Il tema del vangelo di questa domenica è la venuta ormai prossima del regno di Dio annunziato da Gesù. La prima lettura è stata scelta per introdurre questo tema. Giona però non porta a Ninive un lieto annunzio, ma un annunzio di sventura: «Ancora quaranta giorni e Ninive sarà distrutta». L’autore di questo libretto non dice quale fosse il peccato di questa grande città, ma lo possiamo dedurre dalle accuse dei profeti, in modo speciale di Naum, che descrive la distruzione della città: idolatria, ingiustizia, sfruttamento e oppressione nei confronti dei più deboli. Nella predicazione di Giona però era implicita una buona notizia: la possibilità per i niniviti di essere preservati da tale castigo a patto che si convertissero. È quanto essi fanno e Dio cambia idea ed evita di fare il male che aveva minacciato.

Secondo il vangelo di Marco invece Gesù non pone nessuna condizione. Il suo vangelo è una buona notizia perché annunzia che Dio agisce di sua iniziativa e gratuitamente per trasformare il mondo. Il suo regno consiste in un mondo nuovo, dove tutti sono fratelli e sorelle e condividono in pace i doni che Dio ha fatto a tutti i suoi figli.
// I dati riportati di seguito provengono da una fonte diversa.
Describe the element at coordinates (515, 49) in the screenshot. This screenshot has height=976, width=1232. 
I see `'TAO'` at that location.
Per lui la conversione consiste non in una confessione dei peccati o in riti penitenziali come quelli praticati dai niniviti o il battesimo amministrato da Giovanni il Battista, ma semplicemente nel credere a questa buona notizia, lasciandosi coinvolgere nella nuova realtà a cui Gesù dava inizio. Tutto il resto sarebbe scaturito spontaneamente da questa scelta. Come esempio dell’efficacia di questa buona notizia l’evangelista riferisce la chiamata dei primi discepoli, i quali sono così fortemente attratti da Gesù da lasciare tutto per mettersi al suo seguito. Il costituirsi del gruppetto dei discepoli è il segno più evidente che Dio sta già realizzando il suo regno.
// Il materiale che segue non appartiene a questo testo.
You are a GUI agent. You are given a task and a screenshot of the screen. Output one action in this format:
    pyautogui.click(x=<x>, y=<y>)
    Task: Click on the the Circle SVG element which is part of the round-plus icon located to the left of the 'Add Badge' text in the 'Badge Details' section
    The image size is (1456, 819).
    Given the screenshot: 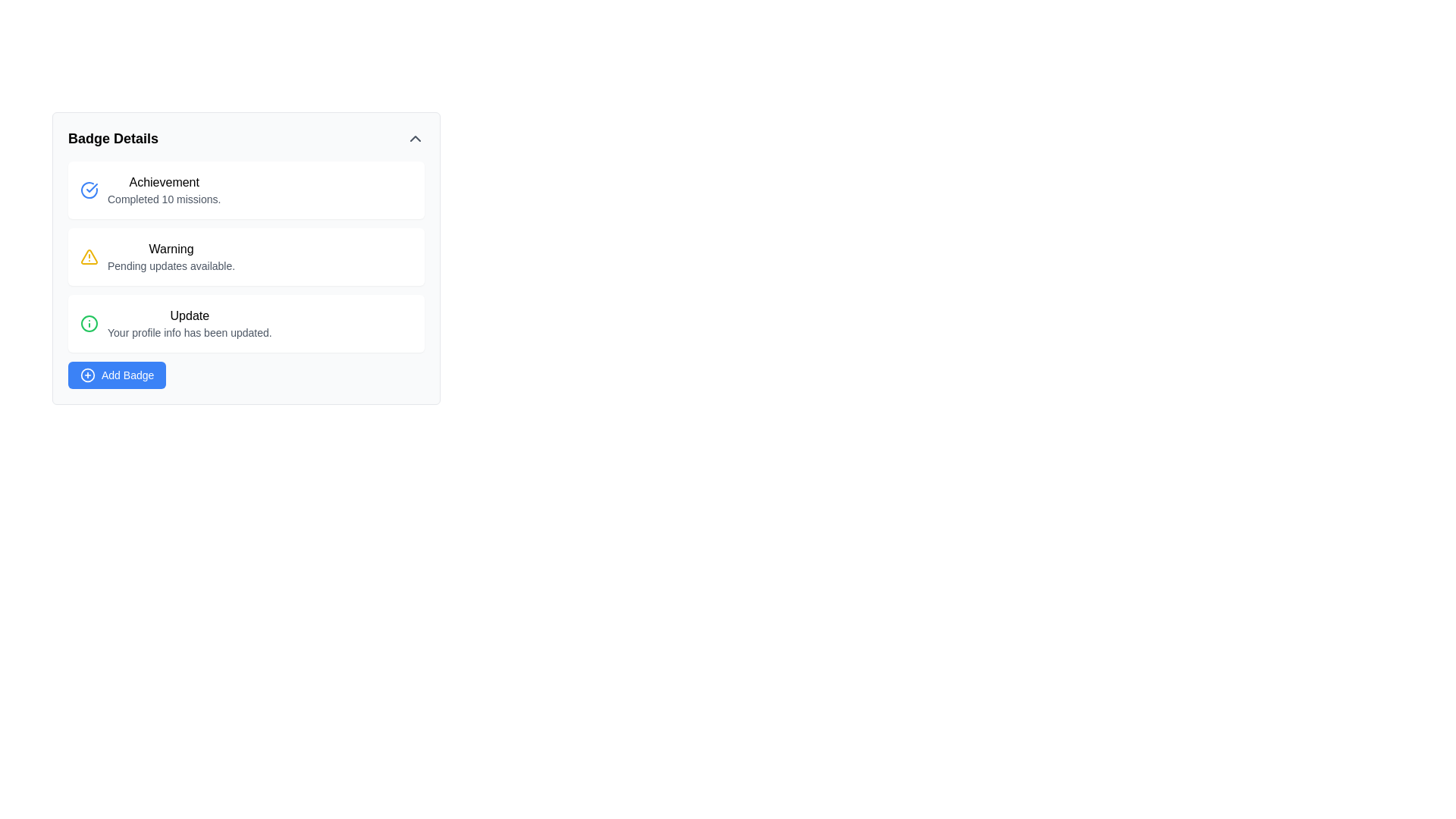 What is the action you would take?
    pyautogui.click(x=86, y=375)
Ma allora che cosa implica la chiamata di Gesù? Lo spiega Paolo nella seconda lettura quando invita i corinzi a vivere «come se…». Questa espressione potrebbe essere interpretata come un invito all’ipocrisia. Invece con essa Paolo li esorta a non dare un valore assoluto ad alcuna realtà terren:, i soldi, il matrimonio e la famiglia, le gioie e i dolori della vita. In altre parole, Paolo invita ad adottare nei rapporti con gli altri una logica nuova, che è quella dell’amore e della solidarietà. Infatti questo mondo è destinato a finire mentre i valori del regno di Dio rimangono in eterno. 

La chiamata a seguire Gesù esige anche da noi la disponibilità ad aprire gli occhi, a vedere l’opera di Dio che si realizza già ora mediante tanti uomini e donne di buona volontà, che si lasciano affascinare dai valori del Regno da lui annunziato. Ciò implica un cambiamento radicale di mentalità che comporta un diverso modo di vivere. Seguire Gesù non significa essere muti consumatori di servizi religiosi ma impegnarsi per un mondo nuovo, conforme ai valori del vangelo.